Erst hieß es, das Gasleck an der Bohrinsel Elgin in der Nordsee befinde sich in 4000 Metern Tiefe. Nun verkündete ein Sprecher von Total, es liege etwa 25 Meter über der Wasseroberfläche. Wie geht das zusammen?
Fachleuten ist es gelungen, das Leck an der havarierten Förderplattform in der Nordsee zu lokalisieren. Das Gasgemisch tritt etwa 25 Meter oberhalb der Wasseroberfläche aus, erklärte ein Sprecher des Betreibers Total. Zuvor hieß es, das Leck befinde sich in etwa 4000 Metern Tiefe. Beides sei richtig, erklärt Kurt Reinicke, Professor für Bohr- und Produktionstechnik an der TU Clausthal: „Es gibt zwei Lecks. Bohrungen funktionieren nach einem Schalensystem: Durch das innerste Rohr wird das Gas nach oben gepumpt, um es herum sind mehrere Schalen von Stahlrohren angebracht.“ Die Fachleute registrierten einen Druckanstieg zwischen dem ersten und dem zweiten Rohr. Er kam zustande durch ein Loch im innersten Rohr in etwa 4000 Metern Tiefe, durch das Gas in das zweite Rohr gelangte.

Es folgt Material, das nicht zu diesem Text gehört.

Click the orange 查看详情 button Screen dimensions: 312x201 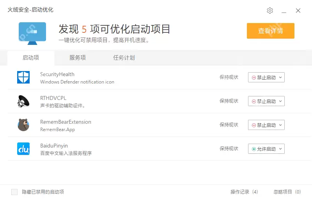[x=271, y=31]
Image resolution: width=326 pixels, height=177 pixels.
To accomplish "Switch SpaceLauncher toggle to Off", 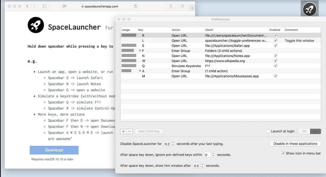I will [x=304, y=131].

„Durch diesen Überdruck im zweiten Rohr entstand dann die Leckage am Bohrlochkopf“, sagt Bohrtechnikexperte Reinicke, „und dieser befindet sich auf der Förderplattform.“ Man habe nun die Möglichkeit, die Leckage am Bohrlochkopf notdürftig abzudichten, um den Gasaustritt in die Atmosphäre schnell zu unterbinden. Techniker könnten beispielsweise versuchen, einen zweiten Bohrlochkopf über dem ersten anzubringen. „Zusätzlich sollte das Leck in vier Kilometern Tiefe abgedichtet werden“, sagt Reinicke. Welches Verfahren die Fachleute hierfür wählen, hängt davon ab, mit welcher Methode Total das Bohrloch verschlossen hatte, als es vor einem Jahr stillgelegt wurde. Möglicherweise kommt das sogenannte Kill-Verfahren in Betracht, bei dem schwerer Schlamm von oben in das Bohrloch gepresst wird, um so Gegendruck zu erzeugen zu dem Druck, mit dem das Gas nach oben drängt.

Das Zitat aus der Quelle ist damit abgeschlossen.